Shadow AI refers to the use of AI tools within an organization without explicit approval or oversight from the IT department. While it demonstrates a proactive approach to technology, it poses risks related to security, data privacy, and compliance.

Generative video models are being used increasingly in the film and marketing industries for tasks like lip-syncing actors’ performances and creating special effects. They are also raising concerns about the future role of actors and potential misuse in the industry.

The proliferation of AI-generated election disinformation is a growing concern. The ease of creating deepfakes and AI-generated content is likely to influence political climates and challenge the ability to discern real from fake content online.

Inspired by generative AI techniques, there's a trend toward developing general-purpose robots capable of performing a wide range of tasks. This shift from specialized to multipurpose robots marks a significant evolution in robotics.

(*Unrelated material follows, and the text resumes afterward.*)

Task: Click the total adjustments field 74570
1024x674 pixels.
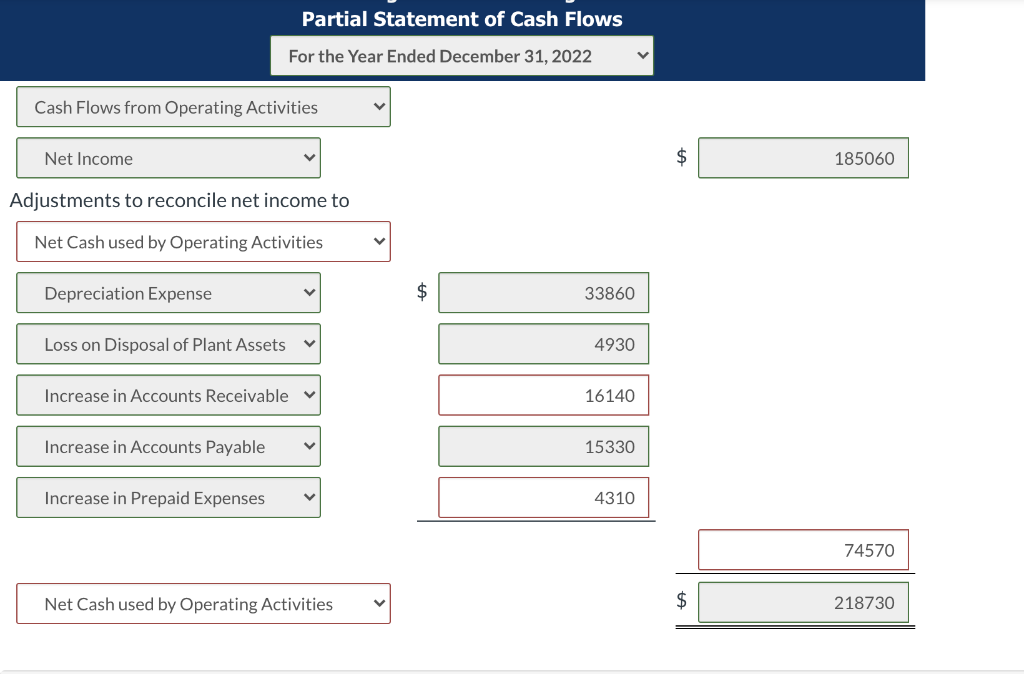Action: coord(803,550)
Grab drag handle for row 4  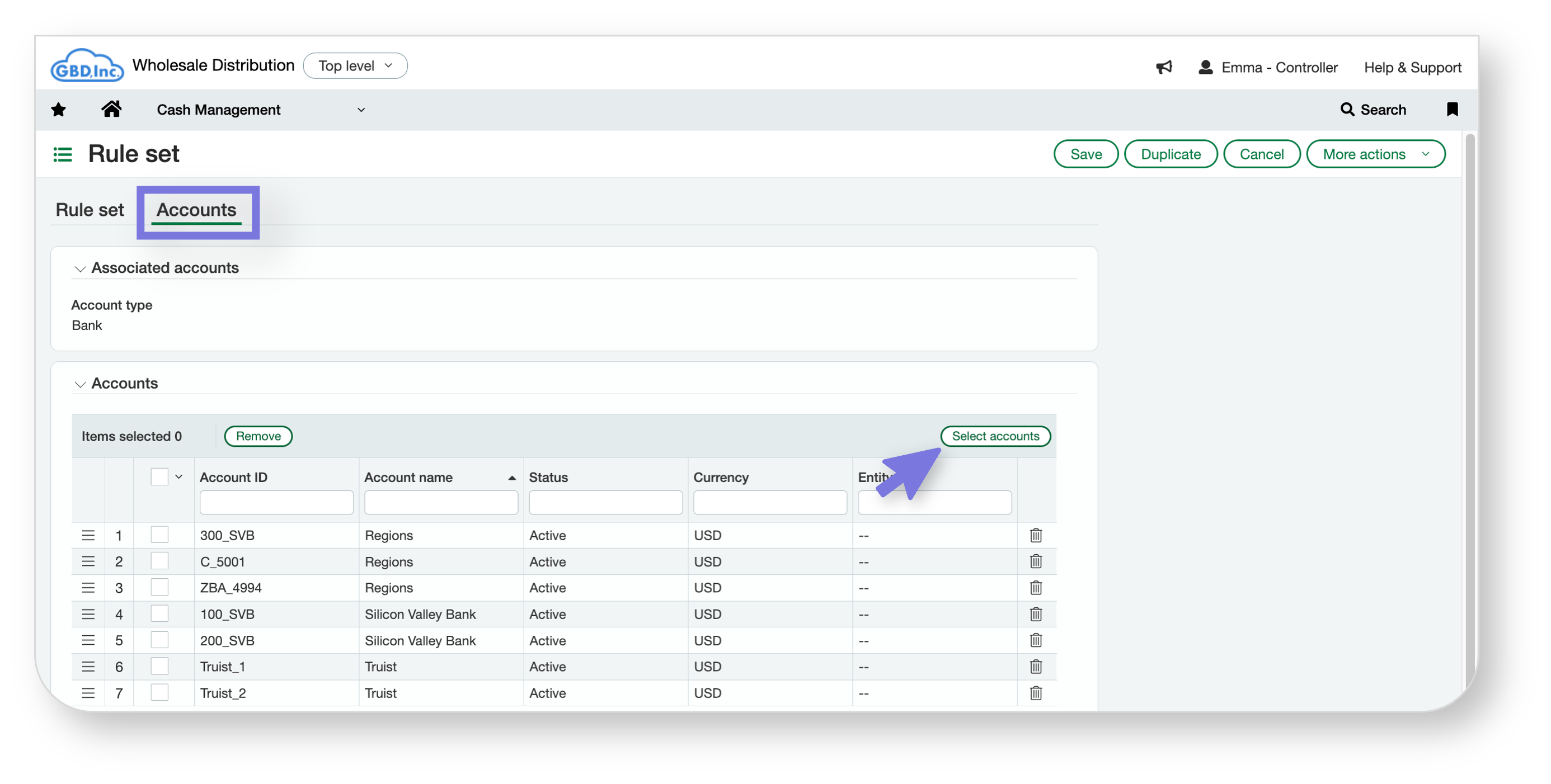click(x=88, y=613)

Generative AI is transforming how businesses interact with data, shifting from a search-based model to an advisory model. This involves using AI chatbots that can synthesize information, provide answers and advice, and serve as LLM-advisors for data-driven decision-making.

Solid and contextual data foundations are essential for effective AI implementation. Technologies like knowledge graphs, data mesh, and data fabric are crucial for organizing information and supporting AI-driven knowledge management.

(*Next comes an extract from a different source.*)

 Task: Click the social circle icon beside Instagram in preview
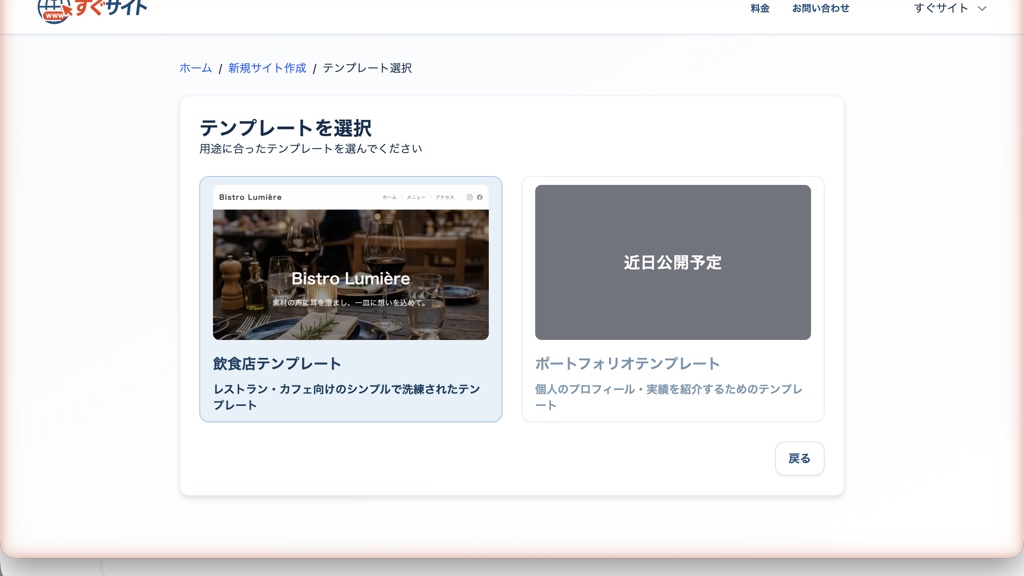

Businesses are increasingly fine-tuning language models for specific use cases. Options include training own LLMs, adapting existing ones for domain-specific tasks, and using smaller language models for specialized applications.

Diversity in AI initiatives is vital to address biases in training data and ensure inclusive outcomes. Diverse technical teams are essential for challenging results and ensuring AI models are ethical and representative.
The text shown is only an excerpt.